### Your instructions
Among the lines below, restate word for word only those from the line with "Instruction: Select a" through the line with "Select the Group field showing demo", with both end lines kept.

BEGIN Source material

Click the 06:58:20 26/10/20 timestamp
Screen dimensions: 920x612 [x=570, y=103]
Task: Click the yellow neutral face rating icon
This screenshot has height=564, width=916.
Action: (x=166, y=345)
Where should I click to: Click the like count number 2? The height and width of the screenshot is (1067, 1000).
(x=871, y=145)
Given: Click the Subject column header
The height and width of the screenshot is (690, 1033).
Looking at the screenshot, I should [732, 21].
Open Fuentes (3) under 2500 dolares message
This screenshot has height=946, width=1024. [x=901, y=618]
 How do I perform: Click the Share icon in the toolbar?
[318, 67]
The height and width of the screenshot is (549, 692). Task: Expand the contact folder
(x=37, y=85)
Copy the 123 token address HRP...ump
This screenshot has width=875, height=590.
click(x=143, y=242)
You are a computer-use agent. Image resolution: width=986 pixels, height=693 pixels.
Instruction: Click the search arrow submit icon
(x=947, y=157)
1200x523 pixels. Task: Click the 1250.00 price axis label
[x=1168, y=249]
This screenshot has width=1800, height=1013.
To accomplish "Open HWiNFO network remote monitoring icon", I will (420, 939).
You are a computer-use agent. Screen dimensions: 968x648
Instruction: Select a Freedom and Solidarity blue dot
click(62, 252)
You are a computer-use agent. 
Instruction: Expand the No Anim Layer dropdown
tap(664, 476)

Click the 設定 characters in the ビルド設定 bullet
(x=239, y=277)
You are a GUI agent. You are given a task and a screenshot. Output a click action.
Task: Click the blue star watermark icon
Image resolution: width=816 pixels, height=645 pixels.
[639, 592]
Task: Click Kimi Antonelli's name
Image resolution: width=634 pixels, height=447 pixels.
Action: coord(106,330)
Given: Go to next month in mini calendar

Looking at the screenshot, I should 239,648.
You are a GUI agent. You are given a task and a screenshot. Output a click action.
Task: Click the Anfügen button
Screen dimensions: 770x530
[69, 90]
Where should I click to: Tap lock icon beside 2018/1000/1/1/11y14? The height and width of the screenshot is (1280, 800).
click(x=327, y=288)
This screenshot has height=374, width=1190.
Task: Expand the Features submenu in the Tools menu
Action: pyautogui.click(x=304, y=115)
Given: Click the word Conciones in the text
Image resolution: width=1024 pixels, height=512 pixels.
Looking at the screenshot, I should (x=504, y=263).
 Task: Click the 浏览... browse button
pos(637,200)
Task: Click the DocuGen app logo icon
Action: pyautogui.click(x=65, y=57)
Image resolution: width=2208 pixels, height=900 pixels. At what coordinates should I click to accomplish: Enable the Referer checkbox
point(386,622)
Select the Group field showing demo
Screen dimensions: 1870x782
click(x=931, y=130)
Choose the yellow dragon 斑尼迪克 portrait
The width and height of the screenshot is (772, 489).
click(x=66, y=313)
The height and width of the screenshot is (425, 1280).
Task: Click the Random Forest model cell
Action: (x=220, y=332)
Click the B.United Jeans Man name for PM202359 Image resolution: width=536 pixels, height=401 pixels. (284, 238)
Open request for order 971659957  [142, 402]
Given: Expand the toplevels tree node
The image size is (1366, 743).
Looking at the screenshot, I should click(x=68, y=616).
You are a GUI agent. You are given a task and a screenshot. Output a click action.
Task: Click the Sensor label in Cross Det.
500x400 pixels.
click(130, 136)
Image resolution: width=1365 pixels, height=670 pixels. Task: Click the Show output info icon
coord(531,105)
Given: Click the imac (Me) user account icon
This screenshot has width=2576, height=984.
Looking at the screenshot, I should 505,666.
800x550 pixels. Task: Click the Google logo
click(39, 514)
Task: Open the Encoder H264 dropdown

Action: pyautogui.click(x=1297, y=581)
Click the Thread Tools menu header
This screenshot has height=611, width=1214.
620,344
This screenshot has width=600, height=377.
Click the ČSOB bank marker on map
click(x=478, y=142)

END Source material

### Answer
Instruction: Select a Freedom and Solidarity blue dot
click(62, 252)
You are a computer-use agent. 
Instruction: Expand the No Anim Layer dropdown
tap(664, 476)

Click the 設定 characters in the ビルド設定 bullet
(x=239, y=277)
You are a GUI agent. You are given a task and a screenshot. Output a click action.
Task: Click the blue star watermark icon
Image resolution: width=816 pixels, height=645 pixels.
[639, 592]
Task: Click Kimi Antonelli's name
Image resolution: width=634 pixels, height=447 pixels.
Action: coord(106,330)
Given: Go to next month in mini calendar

Looking at the screenshot, I should 239,648.
You are a GUI agent. You are given a task and a screenshot. Output a click action.
Task: Click the Anfügen button
Screen dimensions: 770x530
[69, 90]
Where should I click to: Tap lock icon beside 2018/1000/1/1/11y14? The height and width of the screenshot is (1280, 800).
click(x=327, y=288)
This screenshot has height=374, width=1190.
Task: Expand the Features submenu in the Tools menu
Action: pyautogui.click(x=304, y=115)
Given: Click the word Conciones in the text
Image resolution: width=1024 pixels, height=512 pixels.
Looking at the screenshot, I should (x=504, y=263).
 Task: Click the 浏览... browse button
pos(637,200)
Task: Click the DocuGen app logo icon
Action: pyautogui.click(x=65, y=57)
Image resolution: width=2208 pixels, height=900 pixels. At what coordinates should I click to accomplish: Enable the Referer checkbox
point(386,622)
Select the Group field showing demo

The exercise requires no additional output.